1.11 Future Work

Thus far, we have shown the current system has enough capability to be used in the classroom. However, we see a number of areas where λ could be expanded. Additionally, some of the analysis has revealed the need to more closely explore at some specific research questions.

1.11.1 Server-Side

The server-side improvements to λ are numerous, but we wanted to highlight a few that we think could provide the biggest benefit to students and instructors.

Question Tags and recommendations.
- λ's data model already includes question-level tags, but they aren't currently used for anything. We think it would be immensely helpful as a study tool if students could be recommended problems based on related tags for questions they have struggled with.
Better (User-Friendly) Dashboards
- Writing SQL queries to operatre the current dashboards is not a viable solution for the future. When a logged in as an administrator there should be links for each item (like a course or a question) for instructors to view basic statistics.
- Support drilling down to individual test cases when analyzing questions. A well written autograder test covers many types of mistakes. TAs should get feedback about which particular tests students are struggling with the most so that they can address those concepts in class.
Integrated display of question instructions.
- The current version assumes that instructors will give students directions in some place other than the autograder. While this works OK, it would be much nicer if students could chose to hide or show instructions on demand.
- This is actually a feature regression from edX, where the autograder was always embedded alongside the course content.

1.11.2 Autograding

Aside from continual bug fixes, there are four key areas for improving the autograding capabilities.

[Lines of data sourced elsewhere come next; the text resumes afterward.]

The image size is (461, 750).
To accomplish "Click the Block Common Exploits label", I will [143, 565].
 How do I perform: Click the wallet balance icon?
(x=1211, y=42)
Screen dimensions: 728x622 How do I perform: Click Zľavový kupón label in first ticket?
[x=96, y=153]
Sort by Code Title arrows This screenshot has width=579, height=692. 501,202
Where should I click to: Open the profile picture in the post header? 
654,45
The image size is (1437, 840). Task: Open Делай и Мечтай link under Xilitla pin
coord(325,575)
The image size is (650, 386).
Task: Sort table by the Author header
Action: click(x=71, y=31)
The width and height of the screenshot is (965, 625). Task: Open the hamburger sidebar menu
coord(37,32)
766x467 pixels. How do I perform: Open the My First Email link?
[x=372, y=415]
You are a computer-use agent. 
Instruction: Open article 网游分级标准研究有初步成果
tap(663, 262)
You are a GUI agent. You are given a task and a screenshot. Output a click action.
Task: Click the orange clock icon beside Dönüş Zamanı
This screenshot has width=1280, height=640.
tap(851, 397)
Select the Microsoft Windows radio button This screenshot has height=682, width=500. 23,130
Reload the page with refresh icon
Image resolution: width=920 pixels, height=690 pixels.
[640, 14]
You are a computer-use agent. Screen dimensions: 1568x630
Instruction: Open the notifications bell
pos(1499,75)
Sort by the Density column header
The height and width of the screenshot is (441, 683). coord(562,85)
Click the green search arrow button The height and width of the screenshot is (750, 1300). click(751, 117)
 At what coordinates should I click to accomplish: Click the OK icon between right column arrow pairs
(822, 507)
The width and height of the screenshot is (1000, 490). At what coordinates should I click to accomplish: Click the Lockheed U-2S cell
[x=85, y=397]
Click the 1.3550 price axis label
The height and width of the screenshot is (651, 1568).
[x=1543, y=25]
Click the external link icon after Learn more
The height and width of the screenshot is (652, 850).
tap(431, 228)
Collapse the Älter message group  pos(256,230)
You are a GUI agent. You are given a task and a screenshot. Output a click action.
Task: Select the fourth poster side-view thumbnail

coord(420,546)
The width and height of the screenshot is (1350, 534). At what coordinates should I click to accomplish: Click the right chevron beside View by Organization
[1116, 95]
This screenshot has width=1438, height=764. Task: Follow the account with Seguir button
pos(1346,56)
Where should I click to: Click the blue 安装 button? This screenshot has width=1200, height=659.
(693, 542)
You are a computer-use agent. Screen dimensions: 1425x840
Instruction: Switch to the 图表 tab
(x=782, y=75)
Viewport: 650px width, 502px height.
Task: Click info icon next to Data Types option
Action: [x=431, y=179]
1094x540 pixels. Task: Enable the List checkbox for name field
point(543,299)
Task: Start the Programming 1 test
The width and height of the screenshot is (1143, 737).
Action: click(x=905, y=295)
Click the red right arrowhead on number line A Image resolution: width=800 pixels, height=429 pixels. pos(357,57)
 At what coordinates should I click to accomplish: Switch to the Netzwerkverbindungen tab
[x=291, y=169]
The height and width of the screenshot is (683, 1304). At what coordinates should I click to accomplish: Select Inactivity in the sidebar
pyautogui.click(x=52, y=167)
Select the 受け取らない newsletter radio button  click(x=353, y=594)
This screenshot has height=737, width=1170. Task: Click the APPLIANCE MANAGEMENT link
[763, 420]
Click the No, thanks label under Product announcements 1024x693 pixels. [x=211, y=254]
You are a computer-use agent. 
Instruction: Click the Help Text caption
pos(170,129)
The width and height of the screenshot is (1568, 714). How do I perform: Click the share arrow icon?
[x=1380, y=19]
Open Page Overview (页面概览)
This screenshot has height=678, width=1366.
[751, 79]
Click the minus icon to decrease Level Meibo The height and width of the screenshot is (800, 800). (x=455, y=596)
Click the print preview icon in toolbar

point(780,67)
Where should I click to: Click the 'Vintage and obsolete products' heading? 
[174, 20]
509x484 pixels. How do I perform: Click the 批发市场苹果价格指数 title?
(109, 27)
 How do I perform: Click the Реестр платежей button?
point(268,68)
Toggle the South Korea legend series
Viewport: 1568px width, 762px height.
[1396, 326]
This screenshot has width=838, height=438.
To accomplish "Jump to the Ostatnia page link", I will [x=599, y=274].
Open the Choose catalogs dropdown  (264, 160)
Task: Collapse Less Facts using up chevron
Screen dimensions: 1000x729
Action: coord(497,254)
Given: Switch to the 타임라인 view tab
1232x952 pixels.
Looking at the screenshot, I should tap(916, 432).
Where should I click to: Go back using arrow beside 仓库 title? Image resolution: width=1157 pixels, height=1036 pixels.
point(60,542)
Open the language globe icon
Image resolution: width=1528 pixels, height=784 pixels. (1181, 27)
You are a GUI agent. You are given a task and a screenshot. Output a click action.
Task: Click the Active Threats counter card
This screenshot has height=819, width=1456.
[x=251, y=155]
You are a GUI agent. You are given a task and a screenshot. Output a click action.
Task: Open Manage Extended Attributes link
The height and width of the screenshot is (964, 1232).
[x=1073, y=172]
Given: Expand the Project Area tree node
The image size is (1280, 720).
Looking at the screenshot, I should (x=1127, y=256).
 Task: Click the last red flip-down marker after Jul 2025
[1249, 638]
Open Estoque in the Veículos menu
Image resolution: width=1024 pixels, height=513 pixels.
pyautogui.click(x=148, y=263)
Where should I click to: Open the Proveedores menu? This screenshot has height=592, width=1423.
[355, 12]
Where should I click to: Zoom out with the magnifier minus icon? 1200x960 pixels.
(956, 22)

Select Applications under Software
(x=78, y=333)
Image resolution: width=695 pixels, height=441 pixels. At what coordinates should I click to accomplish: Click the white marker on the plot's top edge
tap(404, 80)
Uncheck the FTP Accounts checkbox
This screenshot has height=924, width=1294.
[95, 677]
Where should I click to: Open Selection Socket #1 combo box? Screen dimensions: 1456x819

Clearer, more explicit feedback
- The current output provided by the autograder is focused mostly on the results of individual test cases, by comparing the expected vs returned outputs of blocks. While test authors are able to work individually written feedback into thes test cases, the overall presentation isn't very clear. Furthermore, because there's not much room on the screen for good feedback, authors don't have an incentive to write as much.
Snap! Test API improvements
- Currently, it can be fairly cumbersome to write tests in JavaScript. There is a lot of boilerplate code, and cleanly presenting images of blocks (instead of just a text version) requires a lot of effort for test authors.
- One initial solution to this problem is the migrate the current object-oriented API to a version which is based more around configuration than code. While it couldn't be 100% configuration because authors will need to write custom test functions in some cases, a format which operates more like a JSON file would be easier to manage.
- Snap! tests should be writable in Snap!. By using a Snap! feature called "codification" we are able to compile Snap! code to JavaScript (or any other language). Here is an example of a prototype Snap! library for writing tests. By compiling Snap! to JavaScript we can also improve the security of tests that are written, because the set of functions available in Snap! is easier to restrict (and catch violations) than JavaScript.
Static analysis capabilities
- We've included some very basic static analysis capabilities in the current version. However, they're tricky to use and require a lot of custom code. Through static analysis we should be able to give students targeted feedback about how to improve their code.
- Some tools that would be useful are parttern matching functions for code structure (like finding all if (condition) {return condition} type structures).
Image-based autograding
- We've explored image based autograding for problems like fractals and other turtle graphics exercises. Images would be an OK way to judge correctness, but they provide very limited feedback to students about how to improve.
- Some paths for improving the feedback from image-based autograding would be to try to account for specific errors. For example, you could rotate two images until you find the minimum difference. If a rotation makes two images match, then you could provide feedback about where such an error might occur.
- Other more advanced algorithms such as RANSAC could be explored.

1.11.3 Research Directions

Finally, now that we've shown students are interested in using an autograder, we should carry out more targeted research.

What types of interventions help students learn or complete labs?
- Instead of simply presenting feedback when students fail a test, we should have targeted interventions that ask questions or try a different method for solving the problem.
Can we automatically generate better hints to give to students?
- This is a highly active area of research, and now that λ is collection student data we could be able to use this to improve the feedback for future courses.
How does the autograder affect motivation in early CS courses?
- Some students are understandably concerned about the affects autograder have on their motivation to complete a task. While there is some existing work on this topic, we believe there's room to explore this in the context of visual programming languages.